イオン苫小牧店(柳町)は4月中旬から、母の日向け特設コーナーを開設。衣服や扇子などを並べており、エプロンは1000円台から。定番の花柄が人気という。ブランドパジャマ(5038円)が昨年より数百円値上がりするなど、一部で物価高の影響を受けるが、売り場担当の二口結菜さん(24)は「さまざまなデザインがあり、好みの品を探して」とアピールする。
洋菓子店のファームソレイユ(本店・拓勇西町)は6日から、ホールケーキ2種類の予約を開始。鳥インフルエンザ発生による全道的な卵不足で、仕入れ先から出荷規制はあるという。現状では商品作りに影響しない見込みだが、物価高の影響もあってケーキはやや値上がり。昨年と商品を変えて単純な値上げにならないよう気を使う。
今年はイチゴクリームを塗った長方形タイプのケーキ(3000円)、バラの花のようにクリームをあしらったドーム状タイプのケーキ(3200円)を用意。バラのあめ細工(2000円)も扱い、統括マネジャーの柴山加奈子さん(32)は「おいしいお菓子で、感謝を伝えて」とアピール。当日販売も予定している。

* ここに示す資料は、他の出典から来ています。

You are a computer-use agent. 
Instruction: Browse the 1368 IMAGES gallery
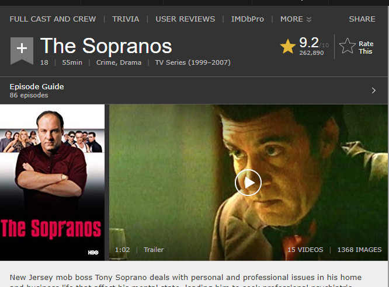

さむ川生花店(表町)はカーネーションを豊富なカラーバリエーションで用意。赤やピンクをはじめ、オレンジ、紫、珍しい青もある。1本330円で、スプレー(枝分かれ)咲きカーネーションは385円。卸値では前年比20~50円高だが、店頭価格は据え置きで対応した。
大型連休中から客足が伸びているといい、同店の米田嘉慎社長(50)は「色味や咲き方によるそれぞれの花の違いを見ながら選んで」とアドバイスしている。